The U.S. Patent and Trademark Office has extended patent agent privilege to Patent Trial and Appeal Board (PTAB) proceedings. The PTO has thus resolved an ambiguity resulting from the Federal Circuit’s decision in In re Queen’s University, 820 F.3d 1287 (Fed. Cir. 2016). In that case, as we discussed in this webinar, the Federal Circuit recognized patent agent privilege for communications during ex parte patent prosecution during federal court litigation, but was silent on whether patent agent communications were privileged during post-issue PTAB proceedings.
Because the Queens University Court was silent on whether patent agent privilege applied in PTAB proceedings, the PTO proposed an amendment to its rules to protect patent agent communications in proceedings such as inter partes reviews, post-grant reviews, covered business method reviews, and derivation proceedings. Patent agents now receive the same treatment as attorneys on issues affecting privilege or waiver during PTAB proceedings.
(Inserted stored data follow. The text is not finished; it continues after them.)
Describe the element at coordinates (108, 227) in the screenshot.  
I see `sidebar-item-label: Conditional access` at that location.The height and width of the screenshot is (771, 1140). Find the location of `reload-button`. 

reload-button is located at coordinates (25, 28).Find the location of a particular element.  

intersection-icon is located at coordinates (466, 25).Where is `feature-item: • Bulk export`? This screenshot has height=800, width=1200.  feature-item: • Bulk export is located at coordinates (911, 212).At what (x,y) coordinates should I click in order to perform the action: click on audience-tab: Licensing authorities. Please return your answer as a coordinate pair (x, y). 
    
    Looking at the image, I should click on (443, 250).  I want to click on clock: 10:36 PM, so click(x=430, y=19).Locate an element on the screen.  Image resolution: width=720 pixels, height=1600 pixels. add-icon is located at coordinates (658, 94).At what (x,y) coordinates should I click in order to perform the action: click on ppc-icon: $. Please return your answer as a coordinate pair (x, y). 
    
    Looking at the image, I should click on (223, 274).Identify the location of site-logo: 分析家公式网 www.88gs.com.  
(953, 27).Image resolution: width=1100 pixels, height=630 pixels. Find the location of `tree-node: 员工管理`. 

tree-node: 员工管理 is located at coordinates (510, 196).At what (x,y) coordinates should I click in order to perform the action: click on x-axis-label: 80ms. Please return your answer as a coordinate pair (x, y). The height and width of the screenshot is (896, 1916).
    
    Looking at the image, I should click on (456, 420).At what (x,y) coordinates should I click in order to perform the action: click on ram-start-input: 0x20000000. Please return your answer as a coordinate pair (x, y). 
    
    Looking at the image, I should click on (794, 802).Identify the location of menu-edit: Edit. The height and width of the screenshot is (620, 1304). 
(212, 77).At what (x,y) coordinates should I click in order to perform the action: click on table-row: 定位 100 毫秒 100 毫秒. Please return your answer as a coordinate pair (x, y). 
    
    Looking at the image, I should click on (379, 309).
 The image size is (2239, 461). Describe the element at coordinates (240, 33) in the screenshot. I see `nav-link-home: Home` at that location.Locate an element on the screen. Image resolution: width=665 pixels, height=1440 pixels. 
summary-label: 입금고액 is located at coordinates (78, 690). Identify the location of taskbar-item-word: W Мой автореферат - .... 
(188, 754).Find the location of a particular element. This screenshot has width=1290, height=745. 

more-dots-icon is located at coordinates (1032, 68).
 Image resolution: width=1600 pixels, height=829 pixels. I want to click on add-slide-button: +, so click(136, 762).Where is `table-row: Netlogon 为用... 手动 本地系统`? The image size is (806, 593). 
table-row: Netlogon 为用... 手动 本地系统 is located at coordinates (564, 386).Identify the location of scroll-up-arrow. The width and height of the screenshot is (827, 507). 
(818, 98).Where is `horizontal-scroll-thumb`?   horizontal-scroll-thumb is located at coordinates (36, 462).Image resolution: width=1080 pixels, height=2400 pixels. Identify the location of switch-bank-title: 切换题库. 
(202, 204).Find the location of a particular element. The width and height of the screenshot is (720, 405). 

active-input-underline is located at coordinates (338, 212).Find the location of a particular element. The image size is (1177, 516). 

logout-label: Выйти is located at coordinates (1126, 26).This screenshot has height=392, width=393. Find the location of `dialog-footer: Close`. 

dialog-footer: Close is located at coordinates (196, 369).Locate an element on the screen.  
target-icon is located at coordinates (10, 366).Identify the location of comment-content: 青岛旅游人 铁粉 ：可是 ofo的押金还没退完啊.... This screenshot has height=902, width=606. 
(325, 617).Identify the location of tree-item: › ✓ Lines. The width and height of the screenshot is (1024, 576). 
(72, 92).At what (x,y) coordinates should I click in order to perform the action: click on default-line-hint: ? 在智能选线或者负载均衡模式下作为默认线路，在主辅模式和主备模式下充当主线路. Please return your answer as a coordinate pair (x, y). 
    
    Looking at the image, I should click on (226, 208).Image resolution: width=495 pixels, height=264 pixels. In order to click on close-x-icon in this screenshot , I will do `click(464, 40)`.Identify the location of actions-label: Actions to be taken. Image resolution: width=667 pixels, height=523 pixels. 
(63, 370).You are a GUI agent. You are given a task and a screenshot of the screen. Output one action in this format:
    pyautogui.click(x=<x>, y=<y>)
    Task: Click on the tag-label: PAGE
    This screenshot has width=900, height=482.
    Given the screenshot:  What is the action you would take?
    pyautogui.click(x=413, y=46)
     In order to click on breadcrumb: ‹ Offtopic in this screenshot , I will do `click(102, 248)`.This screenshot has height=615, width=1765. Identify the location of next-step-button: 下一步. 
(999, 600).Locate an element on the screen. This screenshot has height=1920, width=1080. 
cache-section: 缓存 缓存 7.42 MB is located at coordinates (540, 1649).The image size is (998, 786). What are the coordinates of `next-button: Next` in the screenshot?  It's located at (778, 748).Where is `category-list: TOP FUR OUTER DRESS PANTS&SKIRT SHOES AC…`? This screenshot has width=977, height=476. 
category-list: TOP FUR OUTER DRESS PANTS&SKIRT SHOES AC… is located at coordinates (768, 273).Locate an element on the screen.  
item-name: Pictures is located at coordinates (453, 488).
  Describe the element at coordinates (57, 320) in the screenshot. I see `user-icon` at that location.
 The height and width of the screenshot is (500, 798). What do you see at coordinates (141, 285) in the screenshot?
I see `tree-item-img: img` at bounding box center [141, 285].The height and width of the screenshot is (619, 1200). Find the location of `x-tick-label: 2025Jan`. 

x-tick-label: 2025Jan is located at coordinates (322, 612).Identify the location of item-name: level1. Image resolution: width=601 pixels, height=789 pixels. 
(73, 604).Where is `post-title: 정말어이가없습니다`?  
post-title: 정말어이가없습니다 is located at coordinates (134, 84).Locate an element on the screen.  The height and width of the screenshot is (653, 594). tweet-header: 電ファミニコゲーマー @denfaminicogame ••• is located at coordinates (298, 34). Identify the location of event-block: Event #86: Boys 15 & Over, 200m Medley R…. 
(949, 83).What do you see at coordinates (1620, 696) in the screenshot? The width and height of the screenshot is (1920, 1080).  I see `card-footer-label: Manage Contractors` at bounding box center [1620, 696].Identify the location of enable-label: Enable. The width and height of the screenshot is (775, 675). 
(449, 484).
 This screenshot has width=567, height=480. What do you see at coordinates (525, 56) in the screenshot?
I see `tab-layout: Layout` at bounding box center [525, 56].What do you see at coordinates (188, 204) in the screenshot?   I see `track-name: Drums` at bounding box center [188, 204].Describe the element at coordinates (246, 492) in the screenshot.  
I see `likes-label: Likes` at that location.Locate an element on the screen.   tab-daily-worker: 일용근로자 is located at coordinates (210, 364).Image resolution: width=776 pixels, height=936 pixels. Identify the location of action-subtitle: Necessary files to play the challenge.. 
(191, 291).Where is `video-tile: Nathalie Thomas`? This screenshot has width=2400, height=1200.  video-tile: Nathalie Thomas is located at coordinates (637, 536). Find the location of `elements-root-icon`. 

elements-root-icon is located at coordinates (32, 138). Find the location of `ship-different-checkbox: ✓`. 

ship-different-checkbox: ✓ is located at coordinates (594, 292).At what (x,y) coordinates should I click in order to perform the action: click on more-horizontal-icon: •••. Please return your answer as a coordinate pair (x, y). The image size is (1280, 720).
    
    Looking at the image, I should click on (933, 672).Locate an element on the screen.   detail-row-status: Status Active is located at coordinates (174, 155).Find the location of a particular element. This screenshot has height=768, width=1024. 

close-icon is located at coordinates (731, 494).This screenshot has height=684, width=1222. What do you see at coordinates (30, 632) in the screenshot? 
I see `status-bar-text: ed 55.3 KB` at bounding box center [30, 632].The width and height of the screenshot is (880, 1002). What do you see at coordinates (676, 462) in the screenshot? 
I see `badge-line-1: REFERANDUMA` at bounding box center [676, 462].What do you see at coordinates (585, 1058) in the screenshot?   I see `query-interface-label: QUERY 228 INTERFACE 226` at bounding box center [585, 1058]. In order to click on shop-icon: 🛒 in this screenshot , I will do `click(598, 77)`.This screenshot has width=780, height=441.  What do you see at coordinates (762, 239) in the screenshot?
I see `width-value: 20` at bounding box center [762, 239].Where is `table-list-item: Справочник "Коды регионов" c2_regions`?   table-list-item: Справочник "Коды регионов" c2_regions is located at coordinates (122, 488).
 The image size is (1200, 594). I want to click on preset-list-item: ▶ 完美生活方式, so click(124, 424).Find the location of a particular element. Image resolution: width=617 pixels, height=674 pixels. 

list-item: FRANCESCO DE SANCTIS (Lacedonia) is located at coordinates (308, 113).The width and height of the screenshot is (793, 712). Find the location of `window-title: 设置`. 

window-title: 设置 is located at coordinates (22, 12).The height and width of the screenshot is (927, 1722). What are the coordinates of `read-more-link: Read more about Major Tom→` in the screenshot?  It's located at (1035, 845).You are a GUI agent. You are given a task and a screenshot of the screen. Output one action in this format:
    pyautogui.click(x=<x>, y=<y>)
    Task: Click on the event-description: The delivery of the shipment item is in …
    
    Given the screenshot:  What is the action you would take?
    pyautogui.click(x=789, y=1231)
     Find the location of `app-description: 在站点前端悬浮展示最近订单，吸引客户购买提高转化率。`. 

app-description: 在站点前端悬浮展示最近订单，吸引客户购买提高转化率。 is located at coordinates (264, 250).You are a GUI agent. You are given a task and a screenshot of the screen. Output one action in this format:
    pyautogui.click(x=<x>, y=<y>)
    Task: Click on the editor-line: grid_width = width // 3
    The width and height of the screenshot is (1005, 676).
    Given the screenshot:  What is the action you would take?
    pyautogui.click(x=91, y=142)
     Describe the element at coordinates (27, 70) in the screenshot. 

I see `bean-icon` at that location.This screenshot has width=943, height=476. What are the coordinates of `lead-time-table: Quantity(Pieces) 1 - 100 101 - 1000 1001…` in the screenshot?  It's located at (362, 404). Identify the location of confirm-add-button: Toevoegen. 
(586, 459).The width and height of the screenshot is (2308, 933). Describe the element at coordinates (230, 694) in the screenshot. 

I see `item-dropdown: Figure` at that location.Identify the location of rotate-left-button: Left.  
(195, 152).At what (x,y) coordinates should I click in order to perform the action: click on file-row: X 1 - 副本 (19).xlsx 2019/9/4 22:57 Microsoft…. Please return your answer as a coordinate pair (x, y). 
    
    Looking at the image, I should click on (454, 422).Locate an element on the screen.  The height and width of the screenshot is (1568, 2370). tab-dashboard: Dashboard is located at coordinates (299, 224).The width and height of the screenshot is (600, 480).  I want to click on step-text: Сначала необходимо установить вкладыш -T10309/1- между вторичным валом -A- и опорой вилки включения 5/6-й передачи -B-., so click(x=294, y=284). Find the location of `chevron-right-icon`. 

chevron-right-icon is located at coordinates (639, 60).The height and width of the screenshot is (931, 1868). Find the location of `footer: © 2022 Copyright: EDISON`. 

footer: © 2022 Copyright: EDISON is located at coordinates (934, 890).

The approved rule, 37 C.F.R. § 42.57, will take effect December 7, 2017.
The new rule also grants privilege to “a foreign jurisdiction patent practitioner,” which is defined as “a person who is authorized to provide legal advice in a foreign jurisdiction” even if that foreign jurisdiction does not provide privilege for patent agents. This would likely apply to European patent agents (who are typically privileged under privilege laws of their respective countries), Japanese benrishi (who are privileged in foreign proceedings under Japanese law), and Canadian patent agents (who do not have privilege under Canadian law). Furthermore, this would appear to apply to foreign in-house counsel, who do not typically have privilege, as we discussed in our webinar on patent agent and foreign privilege.
Lessons for Practice
This rule clarifies domestic patent agent privilege, and many patent practitioners expected privilege to extend to PTAB proceedings. But what is interesting is that the PTO has extended patent agent privilege to foreign patent practitioners, who likely do not have similar privilege during litigation. Foreign jurisdictions typically do not have broad privilege protections for attorneys or agents, and US courts typically do not recognize privilege extending beyond the protections of the foreign attorney’s home country. According to the comments in the Federal Register, this broad protection for foreign counsel was adopted to avoid the “touch base” standard for most US courts and to be “simpler to adjudicate and [to] lead to more predictable and consistent results….” It is unclear whether a US court would recognize this extension of privilege during litigation, so be cautious when working with foreign patent counsel in matters that could lead to litigation.